In the meantime, WISH has put a call out to anyone in the city willing to donate or lend a 12-15 passenger van with all but four seats removed, something similar to the Amazon delivery vehicles often spotted around town.
"We are starting to get some bites, and so we're working with each of those leads to see what's available … and what might work for us," she said.
Alexis Flynn, the program co-ordinator for SAFE (Sex work Awareness For Everyone), says the MAP Van is one of a kind because it travels not only through the Downtown Eastside but also to other parts of the city where there are little to no resources for sex workers. Staff typically work two shifts, from 12 to 6 p.m. and 11 p.m. to 5 a.m.
"They go all over Vancouver. They're the only option for women to get supplies, food, and report bad dates — one of the only ones," said Flynn.
"You can get your stuff, what you need to work safely."

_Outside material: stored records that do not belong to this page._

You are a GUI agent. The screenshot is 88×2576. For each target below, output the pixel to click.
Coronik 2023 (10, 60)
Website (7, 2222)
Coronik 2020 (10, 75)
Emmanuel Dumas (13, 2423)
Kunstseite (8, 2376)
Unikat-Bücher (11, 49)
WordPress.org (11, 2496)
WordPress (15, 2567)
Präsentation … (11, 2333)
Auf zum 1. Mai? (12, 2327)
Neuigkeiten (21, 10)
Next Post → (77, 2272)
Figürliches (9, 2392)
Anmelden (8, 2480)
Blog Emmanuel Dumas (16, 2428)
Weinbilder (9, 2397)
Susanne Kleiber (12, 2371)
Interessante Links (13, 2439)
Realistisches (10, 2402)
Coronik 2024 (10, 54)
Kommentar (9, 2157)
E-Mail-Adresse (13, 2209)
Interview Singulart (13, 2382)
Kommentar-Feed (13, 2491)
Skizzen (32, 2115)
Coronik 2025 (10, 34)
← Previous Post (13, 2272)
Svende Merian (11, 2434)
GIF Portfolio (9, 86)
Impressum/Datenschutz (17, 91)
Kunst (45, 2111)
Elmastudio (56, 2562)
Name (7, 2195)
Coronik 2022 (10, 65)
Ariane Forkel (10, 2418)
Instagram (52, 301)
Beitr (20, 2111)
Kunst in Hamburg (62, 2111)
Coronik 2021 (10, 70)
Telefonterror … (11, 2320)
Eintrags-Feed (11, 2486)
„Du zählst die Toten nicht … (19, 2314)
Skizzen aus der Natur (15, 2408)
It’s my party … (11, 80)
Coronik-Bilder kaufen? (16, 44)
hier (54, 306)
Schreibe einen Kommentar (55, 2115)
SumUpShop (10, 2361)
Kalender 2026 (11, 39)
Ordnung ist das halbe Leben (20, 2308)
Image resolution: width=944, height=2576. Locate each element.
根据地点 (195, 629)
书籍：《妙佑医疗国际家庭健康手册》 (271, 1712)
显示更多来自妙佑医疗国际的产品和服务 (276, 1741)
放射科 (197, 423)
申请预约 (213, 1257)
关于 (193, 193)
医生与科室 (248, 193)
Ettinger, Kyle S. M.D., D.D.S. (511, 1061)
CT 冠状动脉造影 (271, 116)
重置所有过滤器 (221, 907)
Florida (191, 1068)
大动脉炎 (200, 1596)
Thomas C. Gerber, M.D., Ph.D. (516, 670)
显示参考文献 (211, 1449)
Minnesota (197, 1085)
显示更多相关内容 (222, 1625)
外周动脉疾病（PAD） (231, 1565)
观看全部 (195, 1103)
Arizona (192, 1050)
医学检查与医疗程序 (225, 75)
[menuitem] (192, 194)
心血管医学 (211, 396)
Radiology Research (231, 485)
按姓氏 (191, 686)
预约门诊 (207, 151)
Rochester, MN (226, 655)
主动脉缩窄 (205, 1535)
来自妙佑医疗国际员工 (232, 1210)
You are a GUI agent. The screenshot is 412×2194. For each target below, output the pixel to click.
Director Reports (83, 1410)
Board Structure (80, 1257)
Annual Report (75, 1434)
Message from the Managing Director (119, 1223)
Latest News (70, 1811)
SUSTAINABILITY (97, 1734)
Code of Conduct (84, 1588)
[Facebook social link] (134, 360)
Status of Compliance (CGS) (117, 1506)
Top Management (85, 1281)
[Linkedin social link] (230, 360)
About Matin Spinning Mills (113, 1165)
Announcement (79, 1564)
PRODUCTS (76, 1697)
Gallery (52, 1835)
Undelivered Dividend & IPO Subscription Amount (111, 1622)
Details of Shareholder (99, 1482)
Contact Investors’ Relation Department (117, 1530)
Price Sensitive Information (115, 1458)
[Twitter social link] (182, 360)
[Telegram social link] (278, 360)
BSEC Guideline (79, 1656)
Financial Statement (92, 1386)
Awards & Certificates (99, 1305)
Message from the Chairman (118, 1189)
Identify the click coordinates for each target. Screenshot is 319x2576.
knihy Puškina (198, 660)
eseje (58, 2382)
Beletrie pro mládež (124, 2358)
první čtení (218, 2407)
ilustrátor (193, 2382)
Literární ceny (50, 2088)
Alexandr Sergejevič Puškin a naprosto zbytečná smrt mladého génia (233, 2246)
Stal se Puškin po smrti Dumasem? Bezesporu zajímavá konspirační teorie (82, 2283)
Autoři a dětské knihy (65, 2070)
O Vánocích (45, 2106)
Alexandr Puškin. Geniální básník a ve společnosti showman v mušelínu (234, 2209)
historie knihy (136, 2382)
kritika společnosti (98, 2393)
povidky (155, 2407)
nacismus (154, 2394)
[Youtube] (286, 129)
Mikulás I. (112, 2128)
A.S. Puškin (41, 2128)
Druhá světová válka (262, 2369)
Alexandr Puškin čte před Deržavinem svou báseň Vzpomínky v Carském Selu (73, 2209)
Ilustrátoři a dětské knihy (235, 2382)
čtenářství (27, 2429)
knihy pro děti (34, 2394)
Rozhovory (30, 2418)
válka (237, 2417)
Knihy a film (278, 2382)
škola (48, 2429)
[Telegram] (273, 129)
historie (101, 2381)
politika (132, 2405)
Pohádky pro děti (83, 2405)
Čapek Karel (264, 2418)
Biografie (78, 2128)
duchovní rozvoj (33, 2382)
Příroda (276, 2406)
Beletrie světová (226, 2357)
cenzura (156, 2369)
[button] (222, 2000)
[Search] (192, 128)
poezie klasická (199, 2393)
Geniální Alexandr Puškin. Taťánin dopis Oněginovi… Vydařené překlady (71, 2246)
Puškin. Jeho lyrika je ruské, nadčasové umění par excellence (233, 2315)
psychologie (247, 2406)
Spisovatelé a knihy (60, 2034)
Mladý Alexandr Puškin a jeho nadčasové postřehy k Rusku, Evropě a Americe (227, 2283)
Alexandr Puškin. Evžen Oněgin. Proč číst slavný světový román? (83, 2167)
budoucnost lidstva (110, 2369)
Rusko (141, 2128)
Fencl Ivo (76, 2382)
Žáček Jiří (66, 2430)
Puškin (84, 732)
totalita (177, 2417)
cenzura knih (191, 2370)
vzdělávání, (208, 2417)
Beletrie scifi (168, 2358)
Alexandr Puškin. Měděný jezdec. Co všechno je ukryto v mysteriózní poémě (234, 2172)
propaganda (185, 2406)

The MAP Van collects used needles, hands out condoms, hygiene products, supplies for safe drug use, plus clothing donations, snacks, drinks and the occasional hot meal. Staff can also provide peer support and connect people to social and mental health resources.
Perhaps the most important service the MAP Van offers is compiling "bad date" reports and handing out a weekly list of clients flagged by sex workers for being violent or aggressive, issuing threats, trying to steal from them or refusing to pay.
"Aside from what they provide … there's a safety piece, a comfort piece," said Flynn. "Knowing that they'll be up there in that area around that time."
In 2021, MAP van staff say they handed out over 100,000 sterile needles and 53,000 condoms and had just over 21,000 interactions with people participating in the program.